Only a few months ago, or so it seemed, discussion of California’s permanent disability benefit adequacy was put on hold until a series of studies from the Division of Workers’ Compensation were completed. The various studies were completed, apparently, in May, or so we would believe from looking at the Division’s website.
But by the end of the legislative session, all that had come from these data were a few inconclusive and sometimes heated meetings among stakeholders. Senate Bill 936 (Perata), a remake of earlier legislation that would double PD benefits, was ritually sent up to the governor and with equal rote application to the Chamber of Commerce, and its provisional wing, the Workers’ Compensation Action Network, sent out alarms to make sure the governor and his staff comprehended the profound angst that signing the bill would cause within the business community.
To no one’s surprise, the governor vetoed the bill. But his veto message tasked the Administrative Director of the Division “…to finalize her review of the new schedule and commence rulemaking as soon as possible to make any changes deemed necessary.” As soon as possible apparently doesn’t mean October – and it is beginning to look as if it doesn’t mean November, either. Apparently no new data are needed to base the revised schedule on and potential adjustments that could be made to the schedule have been widely distributed.
Consequently, the question appears to be not “when” but rather “how much.” While the workers’ comp community waits for this decision to be made, to an interest group it does what it always does – wildly speculate. Perhaps a PD increase is tied to a broader deal on health care reform? The broad range of labor opposition to the governor’s health care proposal makes that seem unlikely. Not all labor organizations look at workers’ comp disability benefit increases as a top priority – at least not this year.

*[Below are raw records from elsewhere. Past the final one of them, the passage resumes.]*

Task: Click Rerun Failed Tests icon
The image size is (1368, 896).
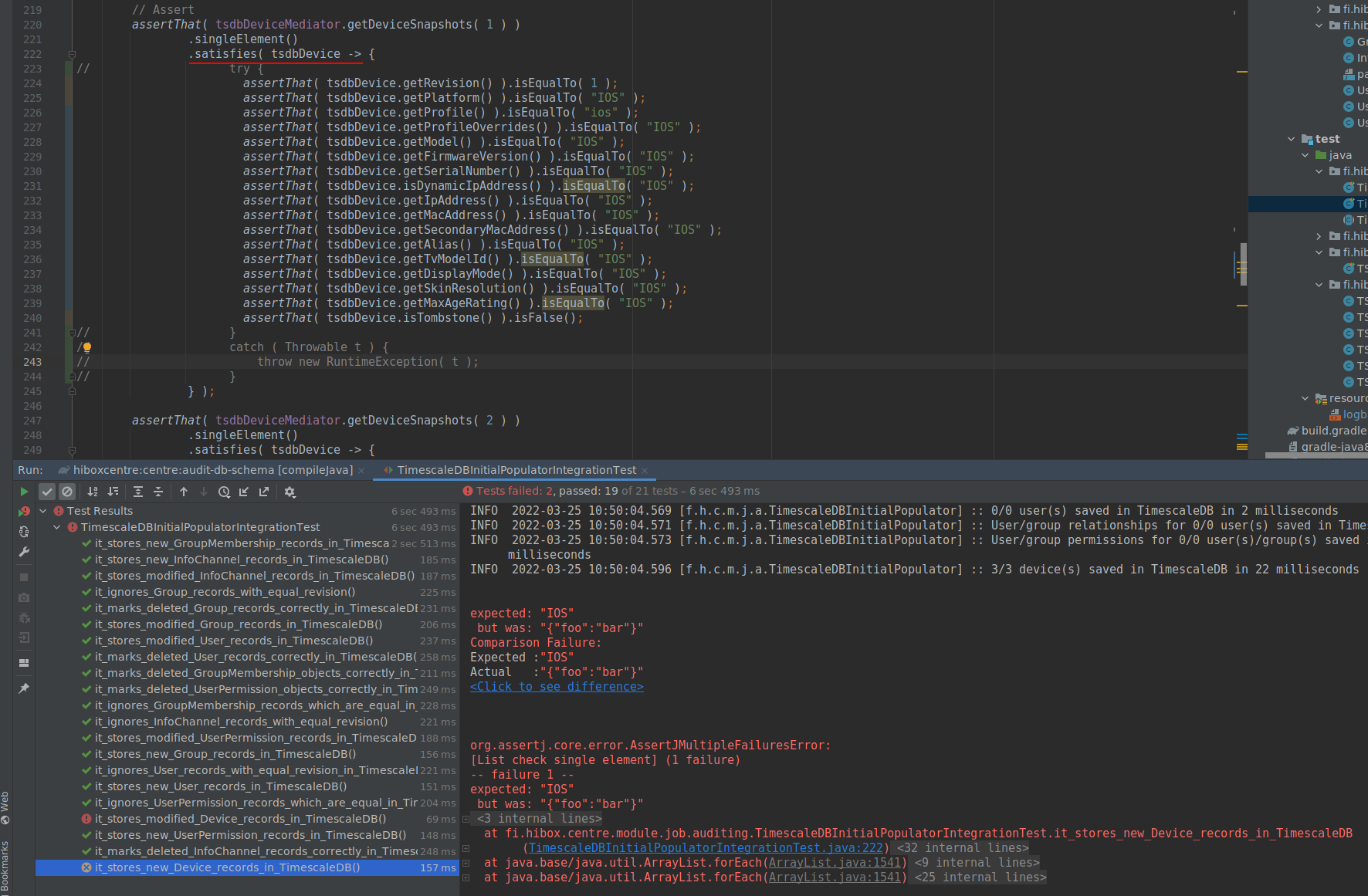Action: pos(24,512)
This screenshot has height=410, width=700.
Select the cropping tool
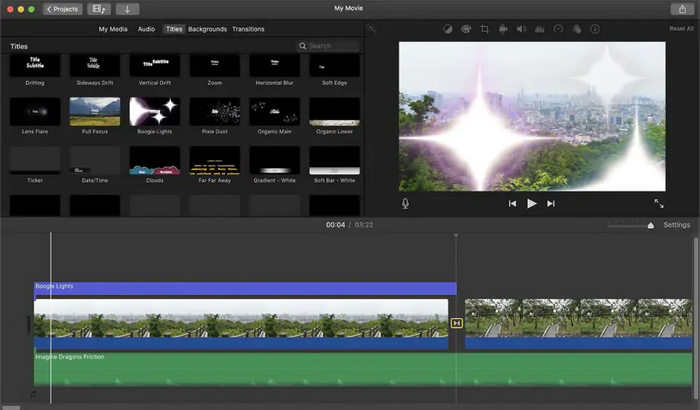(484, 29)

Perhaps more employer-related issues are in the mix, such as relief from rigid requirements of meal-and-rest obligations?
This issue has been a priority for a number of business organizations, but if critical mass was not reached during the regular session just completed, what would interest labor in coming back to a meal-and-rest deal?

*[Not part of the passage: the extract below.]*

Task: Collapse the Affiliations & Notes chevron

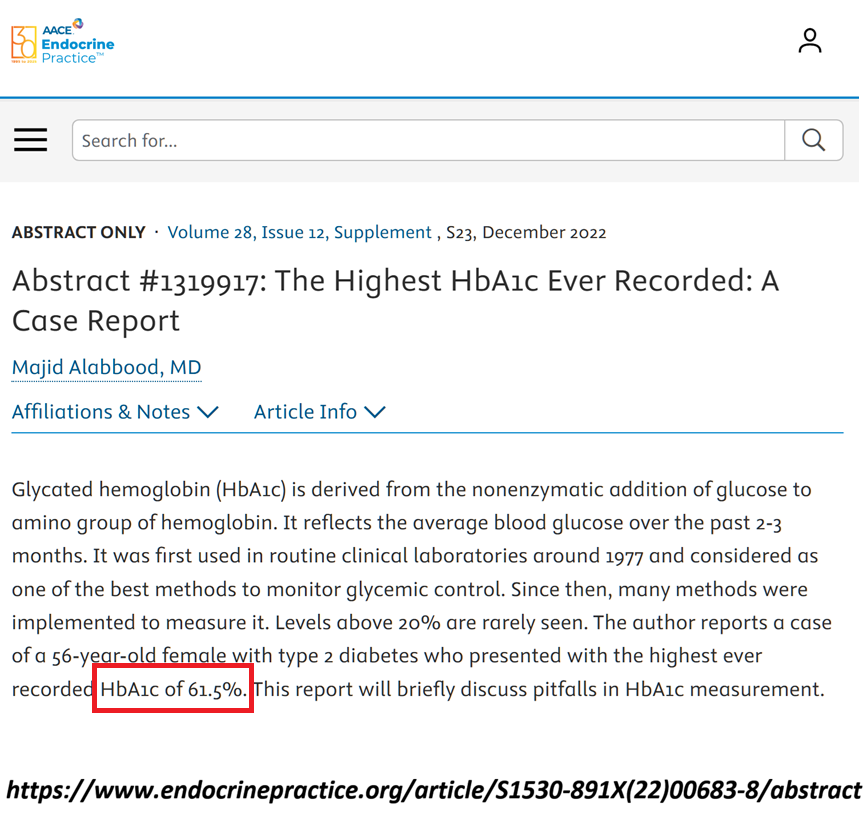Action: click(x=210, y=411)
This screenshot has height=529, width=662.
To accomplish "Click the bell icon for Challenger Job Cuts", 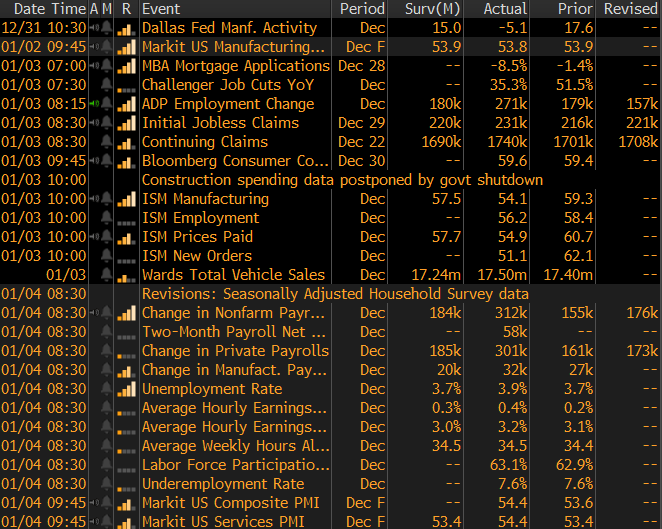I will pos(108,85).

Sometimes, workers’ comp issues suffer from overanalysis. The history of Republican administrations since Jerry Brown has been to fight labor at every opportunity. When it comes to workers’ comp, this administration is decidedly not “post-partisan.” The issue of how much money to put into PD, even the 10% increase mentioned by the Administrative Director resulting from revising existing formulas, may very well be to some a question of “why give labor anything?”
Add to this dynamic the fact that key decision-makers in the administration, including the governor, have been preoccupied over more pressing matters, such as fires in the Southland and the failing special sessions over water reform and health care.
As the 2008 session draws ever closer, and premiums begin to stabilize or potentially increase in January, the sense of urgency that surrounded permanent disability changes earlier this year has waned. Even if only the most basic changes are made to the schedule, those changes will not work their way into the system until well after the January 1, 2008 insurance renewal period. Time, it would appear, is on the administration’s side.
So, as you ponder when the new permanent disability rating schedule will emerge and the rulemaking process will commence, and as you question why the long delay, remember one thing: The schedule, right or wrong, is right on schedule.